UPF Placement Strategy (K-Means)

The simulator uses the K-Means clustering algorithm to determine the optimal locations for User Plane Functions (UPFs).

A key design decision in this process is choosing the input data for the clustering: should we cluster based on Agent (User) Density or gNB (Base Station) Density?

We have chosen gNB Density as the primary metric for UPF placement.

Why gNB Density?

While it might seem intuitive to place UPFs where the users are (Agent Density), using gNB density provides a more realistic and robust network topology for several reasons:

1. Network Topology Constraints

In cellular networks, traffic follows a strict hierarchy:

graph LR
    UE([UE]) -- closest --> gNB[gNB]
    gNB -- closest --> UPF[UPF]

A user cannot bypass the gNB to connect directly to a UPF.

Therefore, the UPF acts as an aggregation point for a cluster of gNBs, not directly for users. Placing the UPF at the geometric "center of mass" of the gNBs minimizes the aggregate backhaul latency (the physical cable distance from the towers to the processing hub).

2. Infrastructure Stability

gNB locations are static, whereas User locations are dynamic.

gNBs: Once deployed, cell towers rarely move. They represent the fixed access layer of the network.
Users: People move, commute, and travel. Their distribution changes throughout the day (e.g., residential vs. commercial areas).

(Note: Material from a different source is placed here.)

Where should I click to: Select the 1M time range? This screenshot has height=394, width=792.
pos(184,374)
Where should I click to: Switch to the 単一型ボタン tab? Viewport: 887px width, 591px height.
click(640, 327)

Planning fixed core infrastructure (UPFs) based on other fixed infrastructure (gNBs) is more practical than planning it based on a stochastic snapshot of moving users.

3. Correlation

There is already a strong correlation between gNB density and population density. Mobile operators deploy more base stations in densely populated areas to handle capacity. Therefore, clustering by gNB density implicitly accounts for population density, but respects the physical constraints of the Radio Access Network (RAN).

The Algorithm

The placement process works as follows:

Filter: Select all gNBs belonging to the specific operator (MCC/MNC) within the simulation boundaries.
Cluster: Apply the K-Means algorithm to the coordinates of these gNBs, where \(K\) is the number of desired UPFs (defined in config.toml).
Assign: The centroids of the resulting clusters become the locations of the UPFs.
Map: Each gNB is assigned to the nearest UPF centroid, creating the logical link between the Access Network and the Core Network.